Rep. Kyle Koehler (R-Springfield) says the exhaustion that comes with "springing forward" and "falling back" can all be avoided if federal legislators agree to keep the country to one choice of timekeeping.

Koehler acknowledges that there are many groups that agree the country should stop switching the clocks back-and-forth. However, there is disagreement over which time would be best; daylight saving time or standard time.

"What I hope to accomplish is that we stop moving the clocks," says Koehler. "I don't care — in many ways — which way we go. The fact of the matter is it's 2022 we need to stop changing our clocks twice a year."

Koehler says the motivation to lock the clock goes beyond a general annoyance or lack of sleep.
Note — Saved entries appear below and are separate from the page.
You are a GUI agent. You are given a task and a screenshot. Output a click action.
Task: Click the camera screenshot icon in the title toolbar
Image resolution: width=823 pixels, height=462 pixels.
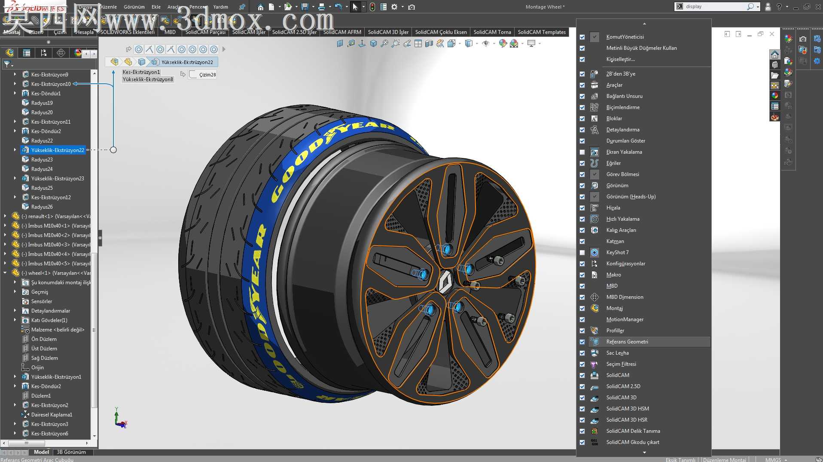pos(412,7)
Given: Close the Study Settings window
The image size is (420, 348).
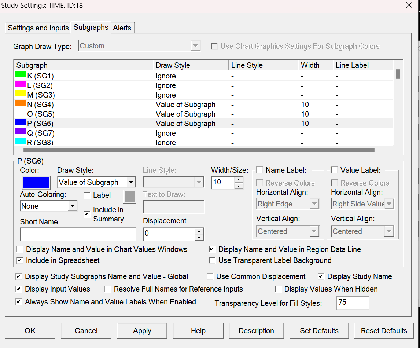Looking at the screenshot, I should (409, 5).
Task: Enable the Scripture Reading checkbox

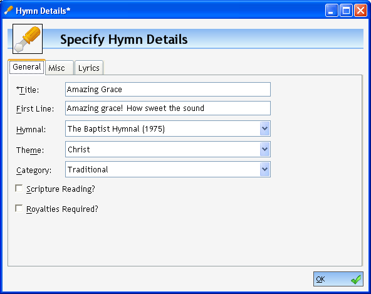Action: (x=19, y=189)
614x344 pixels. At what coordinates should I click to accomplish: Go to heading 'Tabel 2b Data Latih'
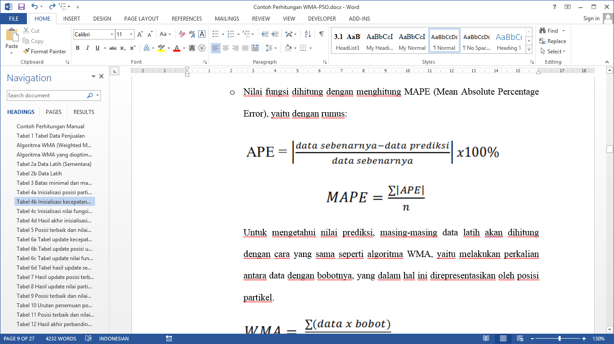pyautogui.click(x=39, y=174)
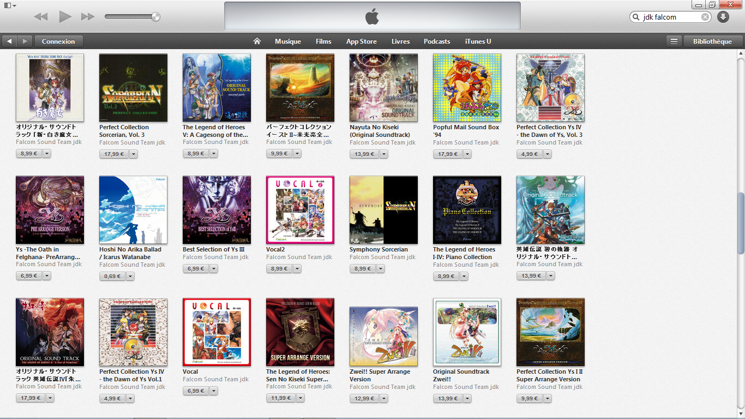Expand dropdown next to Symphony Sorcerian price
This screenshot has height=419, width=745.
coord(380,269)
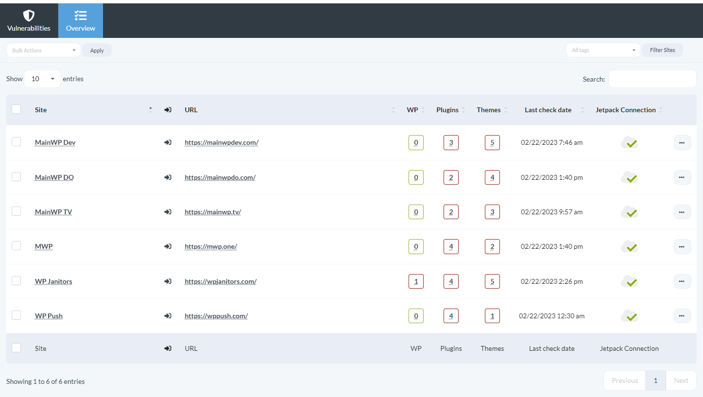Open WP Admin jump icon for MainWP Dev
703x397 pixels.
point(168,142)
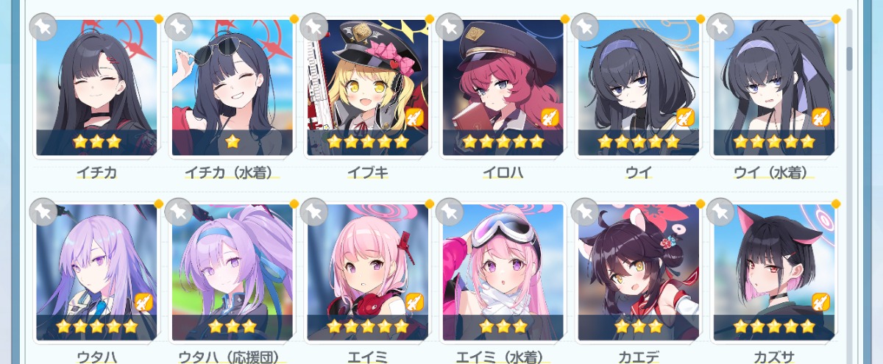Toggle the pin icon on カズサ card
Viewport: 883px width, 364px height.
click(x=720, y=212)
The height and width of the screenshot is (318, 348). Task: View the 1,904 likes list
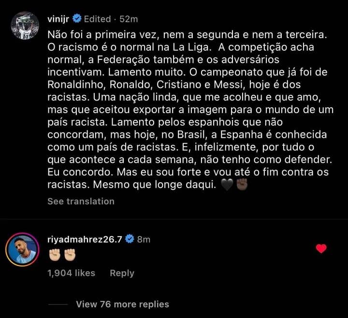[x=71, y=273]
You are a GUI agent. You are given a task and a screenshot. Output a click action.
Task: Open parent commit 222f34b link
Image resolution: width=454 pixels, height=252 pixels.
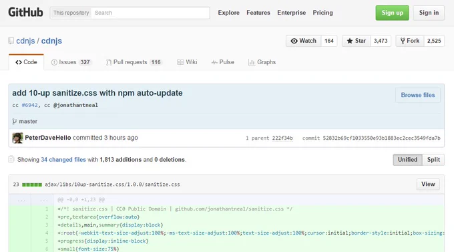282,138
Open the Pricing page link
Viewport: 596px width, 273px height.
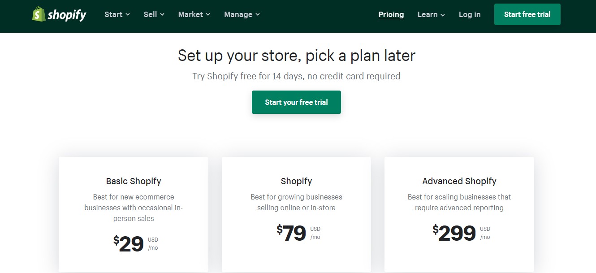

He uses the example of several school districts in Ohio that will be administering student assessments this week. Koehler says that means students will be taking crucial tests with less sleep.

This is a resolution, so it doesn't have the force of law and would make no changes to the clock. But it still has opponents.

Most House Democrats voted against it during session in December.

Rep. Mary Lightbody (D-Westerville) argued that extending daylight saving time throughout the year can have several consequences. Lightbody notes there would be times when the sun would not rise until after 8 a.m., which would cause problems for students in the morning walking to school in the dark.

The Republican-dominated House approved the resolution and the Senate, also run by Republicans, is now considering the measure.